The problem
Hand back all records exactly, pictures omitted.

──────── Extracted records

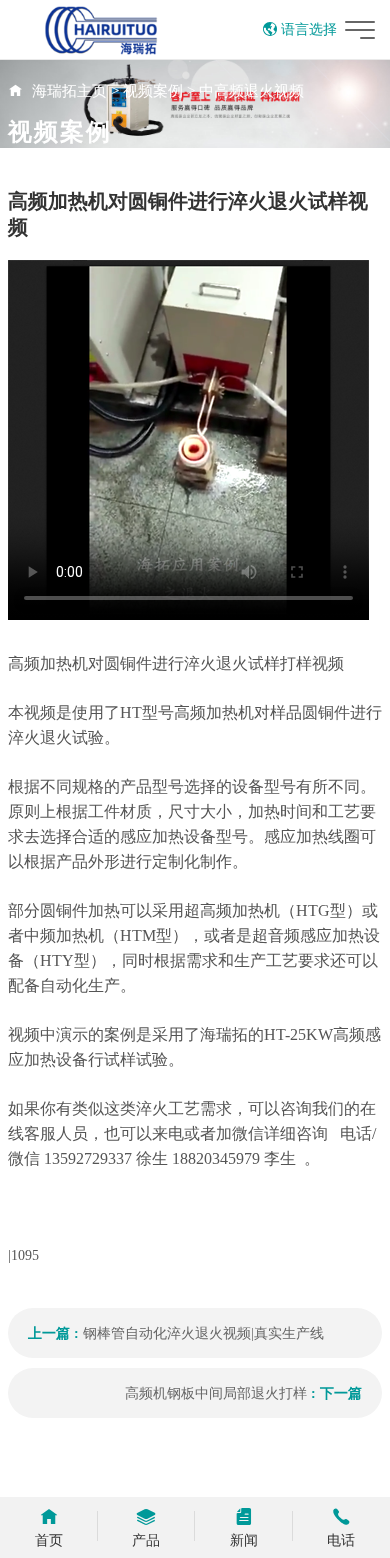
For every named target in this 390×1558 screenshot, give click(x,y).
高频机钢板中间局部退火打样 (216, 1393)
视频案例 (153, 91)
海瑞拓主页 (69, 91)
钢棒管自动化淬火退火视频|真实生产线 (203, 1333)
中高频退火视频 (251, 91)
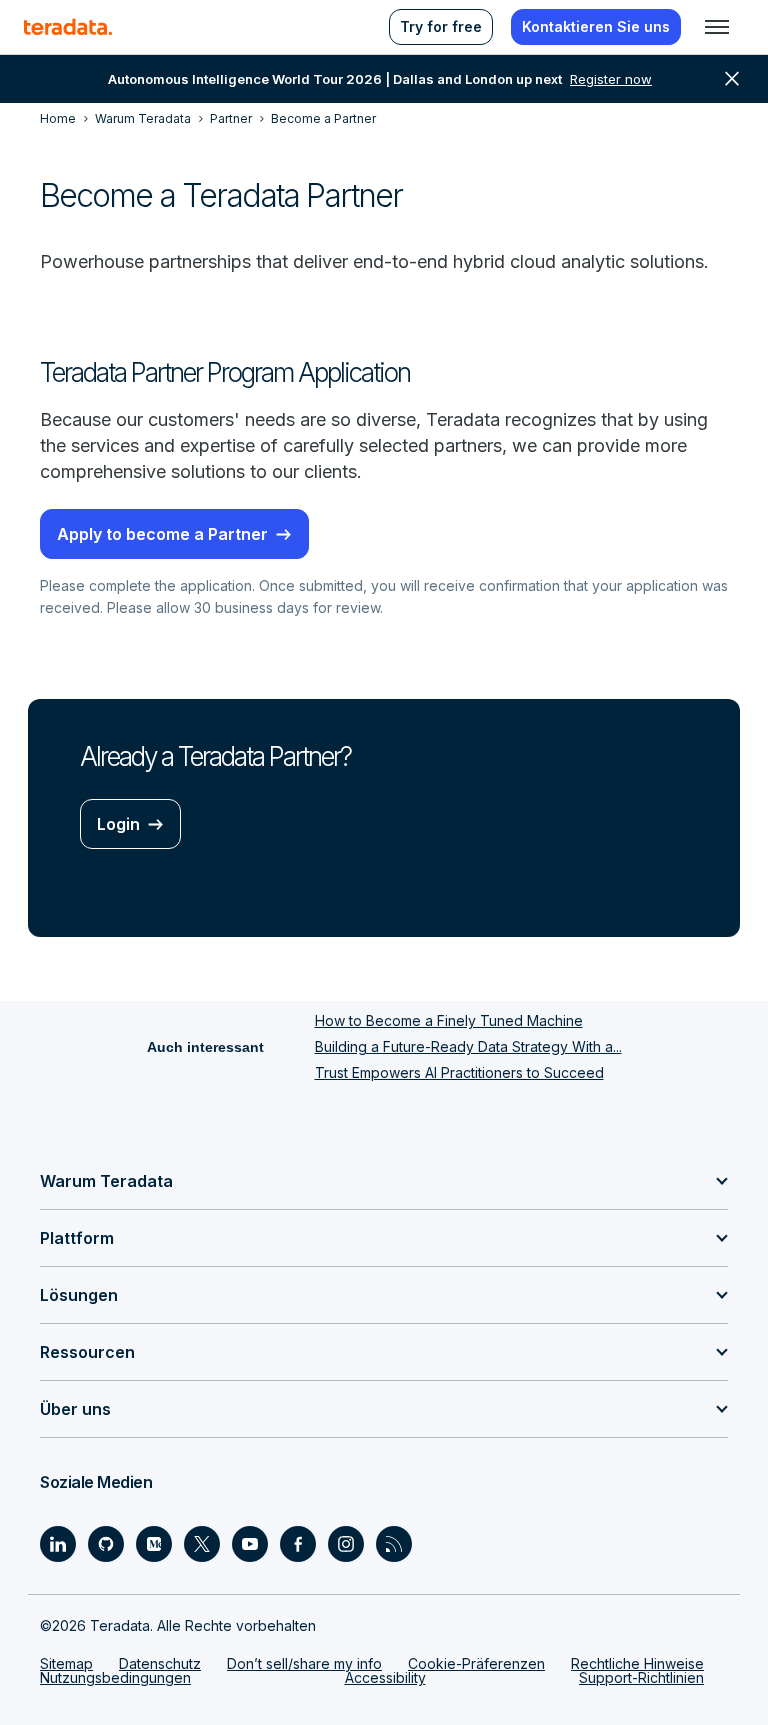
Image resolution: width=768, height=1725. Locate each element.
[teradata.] (68, 27)
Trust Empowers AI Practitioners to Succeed (459, 1072)
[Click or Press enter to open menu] (717, 27)
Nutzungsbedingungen (115, 1677)
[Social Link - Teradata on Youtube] (250, 1544)
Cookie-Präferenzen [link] (476, 1663)
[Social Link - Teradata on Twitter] (202, 1544)
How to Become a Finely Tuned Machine (449, 1020)
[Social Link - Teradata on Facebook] (298, 1544)
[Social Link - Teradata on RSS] (394, 1544)
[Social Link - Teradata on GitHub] (106, 1544)
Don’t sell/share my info (304, 1663)
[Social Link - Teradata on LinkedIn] (58, 1544)
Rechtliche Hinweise (637, 1663)
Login (118, 824)
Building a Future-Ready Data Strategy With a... (468, 1046)
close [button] (732, 79)
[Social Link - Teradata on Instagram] (346, 1544)
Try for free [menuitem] (441, 26)
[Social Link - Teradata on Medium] (154, 1544)
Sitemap (66, 1663)
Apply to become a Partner (162, 534)
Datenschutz (160, 1663)
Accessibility (385, 1677)
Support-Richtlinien (641, 1677)
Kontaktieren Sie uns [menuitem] (596, 26)
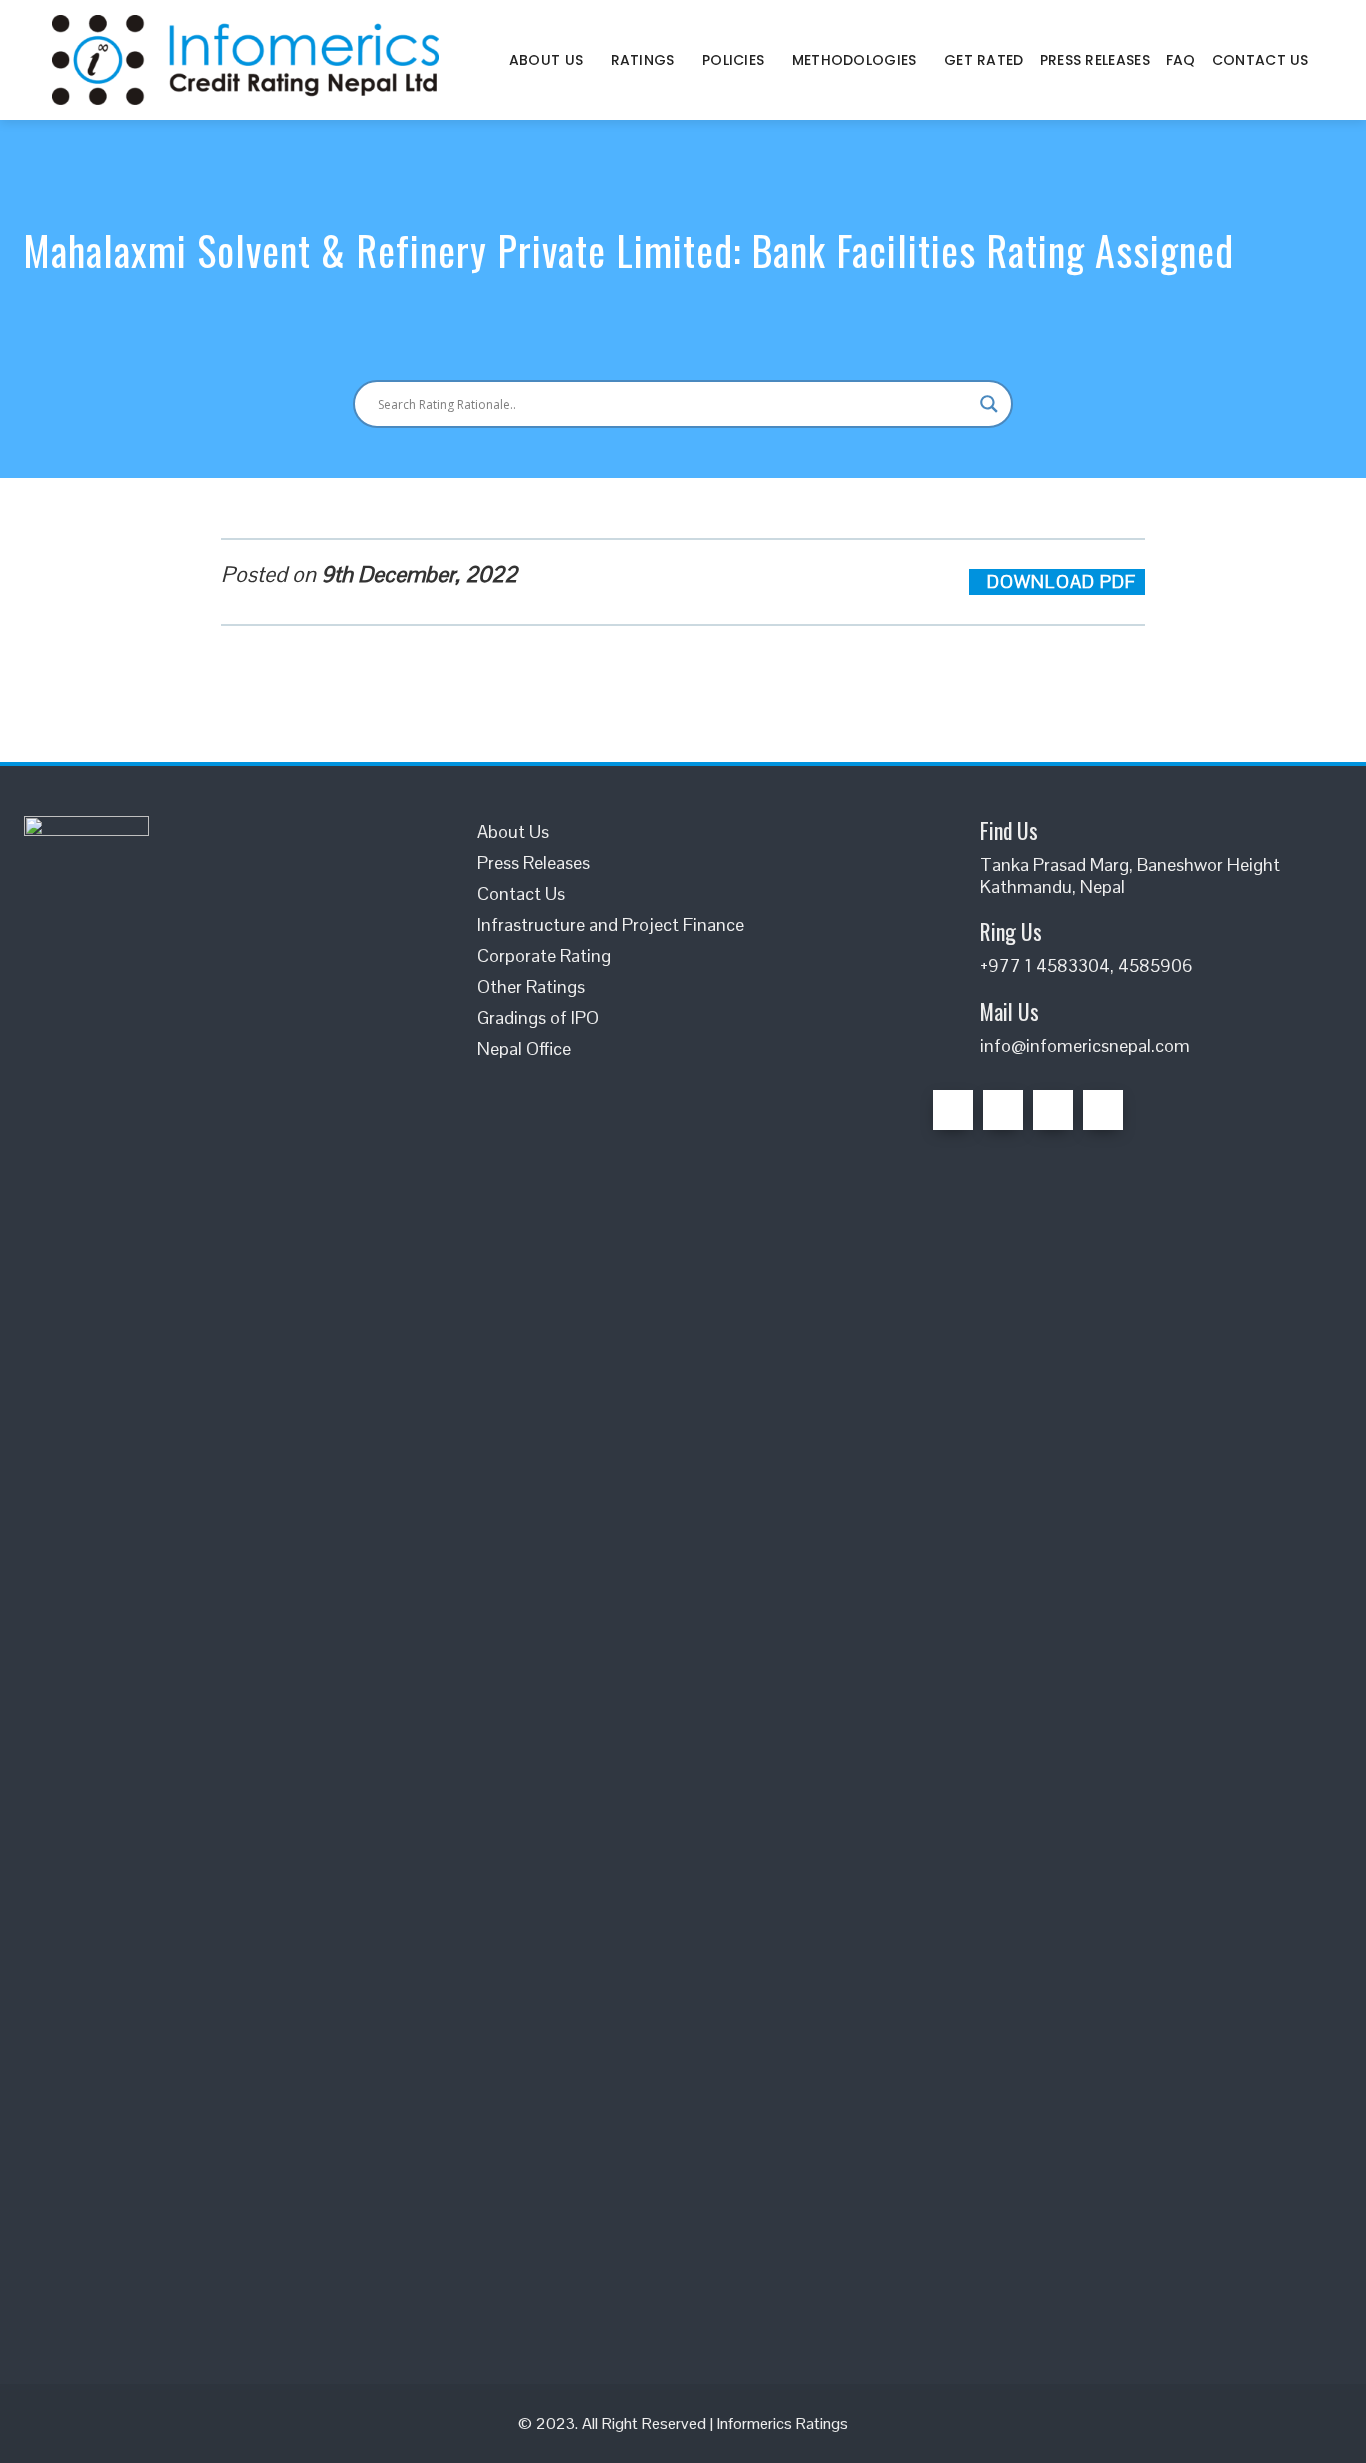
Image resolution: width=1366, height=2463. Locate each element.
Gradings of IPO (538, 1017)
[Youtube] (1103, 1110)
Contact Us (1260, 60)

────────────────

The answer
For every named target in this 390×1558 screenshot, give click(x,y).
高频机钢板中间局部退火打样 (216, 1393)
视频案例 (153, 91)
海瑞拓主页 (69, 91)
钢棒管自动化淬火退火视频|真实生产线 (203, 1333)
中高频退火视频 (251, 91)
Image resolution: width=768, height=1725. Locate each element.
[teradata.] (68, 27)
Trust Empowers AI Practitioners to Succeed (459, 1072)
[Click or Press enter to open menu] (717, 27)
Nutzungsbedingungen (115, 1677)
[Social Link - Teradata on Youtube] (250, 1544)
Cookie-Präferenzen [link] (476, 1663)
[Social Link - Teradata on Twitter] (202, 1544)
How to Become a Finely Tuned Machine (449, 1020)
[Social Link - Teradata on Facebook] (298, 1544)
[Social Link - Teradata on RSS] (394, 1544)
[Social Link - Teradata on GitHub] (106, 1544)
Don’t sell/share my info (304, 1663)
[Social Link - Teradata on LinkedIn] (58, 1544)
Rechtliche Hinweise (637, 1663)
Login (118, 824)
Building a Future-Ready Data Strategy With a... (468, 1046)
close [button] (732, 79)
[Social Link - Teradata on Instagram] (346, 1544)
Try for free [menuitem] (441, 26)
[Social Link - Teradata on Medium] (154, 1544)
Sitemap (66, 1663)
Apply to become a Partner (162, 534)
Datenschutz (160, 1663)
Accessibility (385, 1677)
Support-Richtlinien (641, 1677)
Kontaktieren Sie uns [menuitem] (596, 26)
Image resolution: width=1366, height=2463. Locate each element.
Gradings of IPO (538, 1017)
[Youtube] (1103, 1110)
Contact Us (1260, 60)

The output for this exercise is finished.